Liz, along with Mary Cummings, my editor at Diversion, got me rolling on the marketing of the book a good three months prior to its release. First off, I started blogging more regularly with articles and interesting tidbits geared towards my target audience at The Machine Stops, my personal blog. Next, I sent out dozens of advanced reading copies of the book to magazines and book review blogs. Just like submitting a manuscript to editors or agents, this was a numbers game and netted only a handful of reviews.

The more effective route was offering myself up for interviews and writing guest blog posts. I landed interviews at the popular BookFox, Dab of Darkness, Defective Geeks, and Be Obscure Clearly. I wrote articles on the craft of writing at Inkpunks and Waistcoat & Watch. And the biggies were my guest articles at the renowned fantasy magazine Black Gate and Hugo Award winning SF zine SFSignal

It turns out bloggers and magazines need daily content and are grateful to have you do a guest post (assuming, of course, you can write a decent article with a clear angle, not self-gratulatory, self-promotional PR trash). It also turns out, writing for all these different magazines and getting to interact with their readers was a lot of fun. More importantly, writing these articles got me in contact with my readers and peers in the speculative fiction community, something I had gotten away from. It took a humbling experience in the classroom for me to finally realize that. 
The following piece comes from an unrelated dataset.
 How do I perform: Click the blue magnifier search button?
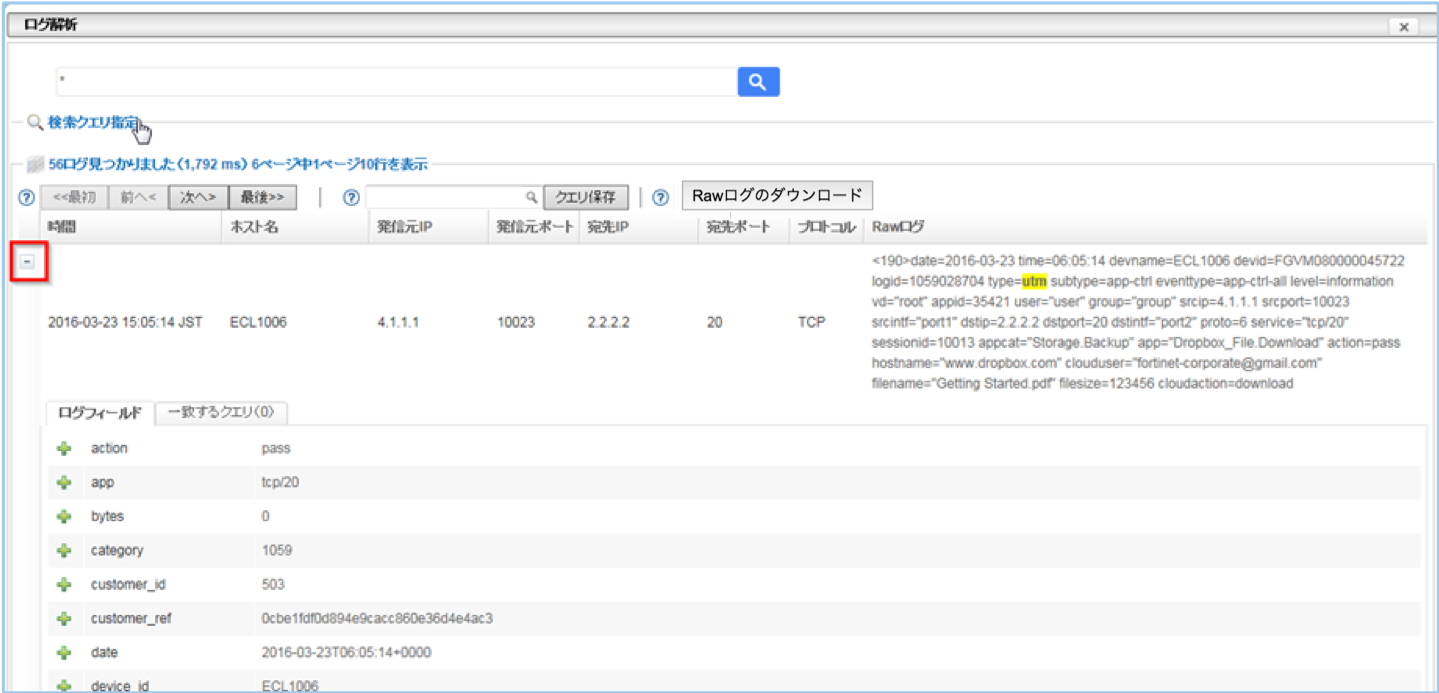[x=758, y=82]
I had two particular students at the time (Will and Ian at the Orange County School of the Arts) who were researching how to get into the video game and comic book writing industries. What they both presented to my Writing for Alternative Mediums class was a simple, obvious finding: the best way to get your foot in the door and make a name for yourself is to immerse yourself in the community. Interact with other creators, go to conventions and conferences, take courses and workshops, present your creations to your audience…. I’ve said the very same thing to my students dozens of times over the years, but hearing it from my students—actually seeing them immerse themselves in their communities—made me realize I was no longer practicing what I was preaching. Somewhere along the line I’d left behind the enthusiastic SF and fantasy fan version of myself, the guy who relished chatting with other fans and writers, and instead turned into the taciturn craftsman locked up in my office.
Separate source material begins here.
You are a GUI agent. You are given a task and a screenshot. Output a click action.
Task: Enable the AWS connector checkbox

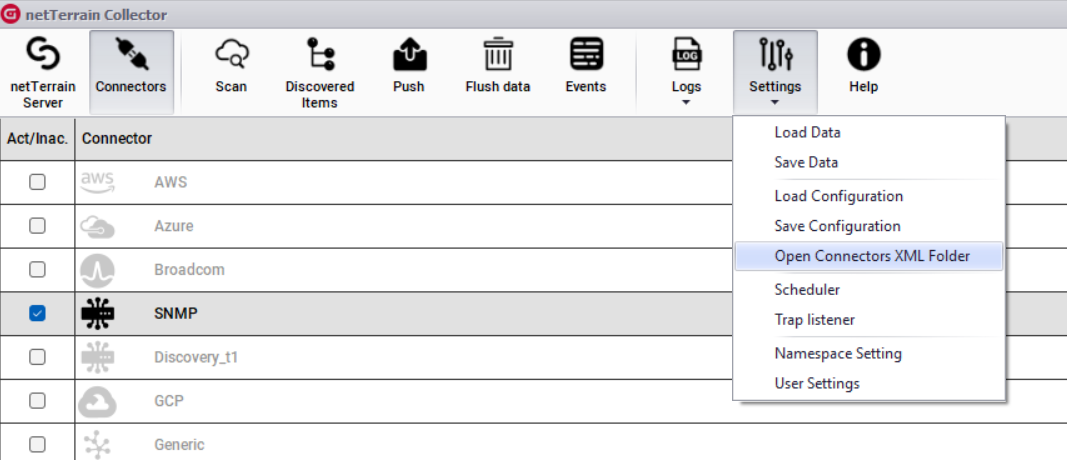coord(37,182)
It was a definite head-slap moment. I could have been having fun writing guest posts, hitting up conventions and interacting within my community for years, and if I had, people would have recognized my name when my novel came out. Instead, I was just another unheard-of, debut author. Lesson learned! No more cloistering myself up. As I continue work on my current work in progress, a near-future cli-fi novel called REMEMBER THE FUTURE, I’ll continue to interact within the spec-fic community, because, as I learned, if you really want to reach out to fans, you have to be an active contributor in your field and you have to be a fan yourself.